• **WORK TO BE COMPLETED**
From the records below, pull out each line that contains the string "dimensions".

• **RECORDS TO USE**
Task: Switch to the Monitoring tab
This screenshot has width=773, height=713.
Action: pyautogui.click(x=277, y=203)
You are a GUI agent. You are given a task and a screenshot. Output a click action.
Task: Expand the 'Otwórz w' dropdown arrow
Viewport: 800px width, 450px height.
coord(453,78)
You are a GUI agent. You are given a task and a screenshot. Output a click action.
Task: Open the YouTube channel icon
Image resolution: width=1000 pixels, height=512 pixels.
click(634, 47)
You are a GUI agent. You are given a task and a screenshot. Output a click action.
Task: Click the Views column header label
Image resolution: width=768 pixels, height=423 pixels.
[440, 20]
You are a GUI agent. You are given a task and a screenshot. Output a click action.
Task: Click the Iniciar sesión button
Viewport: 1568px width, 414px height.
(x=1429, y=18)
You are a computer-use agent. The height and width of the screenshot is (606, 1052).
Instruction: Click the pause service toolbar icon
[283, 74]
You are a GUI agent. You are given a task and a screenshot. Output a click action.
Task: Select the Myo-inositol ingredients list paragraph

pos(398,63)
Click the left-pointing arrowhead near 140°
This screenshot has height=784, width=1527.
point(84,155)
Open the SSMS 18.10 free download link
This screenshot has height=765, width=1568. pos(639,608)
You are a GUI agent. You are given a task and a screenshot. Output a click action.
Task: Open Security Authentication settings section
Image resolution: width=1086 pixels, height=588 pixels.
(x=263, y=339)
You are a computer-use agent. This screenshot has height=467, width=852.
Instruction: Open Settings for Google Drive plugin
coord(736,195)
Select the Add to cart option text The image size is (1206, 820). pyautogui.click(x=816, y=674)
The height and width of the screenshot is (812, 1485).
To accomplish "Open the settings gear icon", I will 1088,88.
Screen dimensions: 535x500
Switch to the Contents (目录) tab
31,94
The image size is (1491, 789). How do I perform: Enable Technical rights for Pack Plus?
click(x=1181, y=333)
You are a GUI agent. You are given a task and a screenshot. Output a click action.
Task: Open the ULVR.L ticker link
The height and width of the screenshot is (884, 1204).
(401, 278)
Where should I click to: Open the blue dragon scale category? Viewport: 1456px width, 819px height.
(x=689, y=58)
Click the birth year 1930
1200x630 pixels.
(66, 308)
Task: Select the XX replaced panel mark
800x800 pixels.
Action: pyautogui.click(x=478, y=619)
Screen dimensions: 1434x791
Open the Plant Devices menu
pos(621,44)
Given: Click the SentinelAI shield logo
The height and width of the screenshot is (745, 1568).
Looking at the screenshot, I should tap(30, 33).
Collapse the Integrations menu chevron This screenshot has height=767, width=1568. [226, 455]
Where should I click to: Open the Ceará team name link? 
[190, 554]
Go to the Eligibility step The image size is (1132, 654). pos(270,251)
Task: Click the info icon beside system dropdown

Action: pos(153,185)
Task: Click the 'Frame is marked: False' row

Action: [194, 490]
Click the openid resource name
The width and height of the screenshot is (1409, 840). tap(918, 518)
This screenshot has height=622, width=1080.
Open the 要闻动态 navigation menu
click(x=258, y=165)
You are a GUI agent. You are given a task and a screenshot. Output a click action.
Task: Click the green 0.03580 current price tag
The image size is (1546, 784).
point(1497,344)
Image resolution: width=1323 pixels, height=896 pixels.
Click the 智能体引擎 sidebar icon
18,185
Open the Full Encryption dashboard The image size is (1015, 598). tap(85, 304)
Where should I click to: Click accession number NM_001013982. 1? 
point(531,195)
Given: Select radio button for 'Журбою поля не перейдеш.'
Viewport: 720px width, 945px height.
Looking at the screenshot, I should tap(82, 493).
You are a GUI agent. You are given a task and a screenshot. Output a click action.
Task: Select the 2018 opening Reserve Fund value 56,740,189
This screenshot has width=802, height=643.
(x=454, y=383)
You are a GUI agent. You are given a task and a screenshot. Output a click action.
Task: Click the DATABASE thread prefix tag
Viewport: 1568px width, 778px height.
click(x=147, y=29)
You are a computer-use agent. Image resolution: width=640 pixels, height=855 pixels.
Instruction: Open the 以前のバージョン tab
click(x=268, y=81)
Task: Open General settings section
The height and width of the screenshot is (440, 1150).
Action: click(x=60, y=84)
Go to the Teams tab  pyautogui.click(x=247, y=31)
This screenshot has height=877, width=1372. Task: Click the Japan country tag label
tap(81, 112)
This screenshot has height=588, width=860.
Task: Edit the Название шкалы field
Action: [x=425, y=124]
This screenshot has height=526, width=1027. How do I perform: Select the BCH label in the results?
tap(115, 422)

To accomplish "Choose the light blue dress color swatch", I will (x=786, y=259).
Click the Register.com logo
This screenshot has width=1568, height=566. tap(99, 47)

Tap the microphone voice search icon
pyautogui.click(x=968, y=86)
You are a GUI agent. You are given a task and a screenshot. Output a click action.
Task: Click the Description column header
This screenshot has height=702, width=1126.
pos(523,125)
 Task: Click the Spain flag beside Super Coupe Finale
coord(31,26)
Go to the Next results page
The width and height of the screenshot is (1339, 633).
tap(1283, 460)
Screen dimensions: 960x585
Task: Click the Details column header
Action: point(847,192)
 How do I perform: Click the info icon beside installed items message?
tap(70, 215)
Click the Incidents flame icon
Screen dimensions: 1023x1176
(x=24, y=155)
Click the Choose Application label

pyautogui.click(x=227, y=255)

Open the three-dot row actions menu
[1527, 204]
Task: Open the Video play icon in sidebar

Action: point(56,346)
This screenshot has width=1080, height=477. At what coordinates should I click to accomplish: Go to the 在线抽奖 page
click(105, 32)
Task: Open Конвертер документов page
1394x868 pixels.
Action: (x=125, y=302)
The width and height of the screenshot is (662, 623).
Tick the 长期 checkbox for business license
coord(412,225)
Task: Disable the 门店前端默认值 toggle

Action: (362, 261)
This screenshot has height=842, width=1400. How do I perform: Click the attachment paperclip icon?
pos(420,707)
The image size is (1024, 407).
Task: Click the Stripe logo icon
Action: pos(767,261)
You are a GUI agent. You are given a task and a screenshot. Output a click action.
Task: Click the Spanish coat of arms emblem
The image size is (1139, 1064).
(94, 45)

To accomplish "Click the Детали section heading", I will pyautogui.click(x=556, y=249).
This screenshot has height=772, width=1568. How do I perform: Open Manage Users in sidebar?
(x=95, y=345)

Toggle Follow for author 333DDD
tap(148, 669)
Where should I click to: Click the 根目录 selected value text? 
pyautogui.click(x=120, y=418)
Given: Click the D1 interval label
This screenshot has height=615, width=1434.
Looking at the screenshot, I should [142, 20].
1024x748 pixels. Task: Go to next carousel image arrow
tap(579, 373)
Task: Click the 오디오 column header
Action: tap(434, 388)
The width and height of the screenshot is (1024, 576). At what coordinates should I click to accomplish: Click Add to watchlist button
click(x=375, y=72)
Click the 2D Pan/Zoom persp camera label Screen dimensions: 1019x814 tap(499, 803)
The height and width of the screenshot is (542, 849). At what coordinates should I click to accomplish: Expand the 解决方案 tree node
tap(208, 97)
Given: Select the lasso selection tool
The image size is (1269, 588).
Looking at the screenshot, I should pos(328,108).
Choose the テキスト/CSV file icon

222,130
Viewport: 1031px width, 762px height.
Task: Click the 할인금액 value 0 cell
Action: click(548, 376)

• **OUTPUT OF THE EXERCISE**
Screen dimensions: 535x500
Screen dimensions: 1434x791
Screen dimensions: 960x585
Screen dimensions: 1023x1176
Click the 2D Pan/Zoom persp camera label Screen dimensions: 1019x814 tap(499, 803)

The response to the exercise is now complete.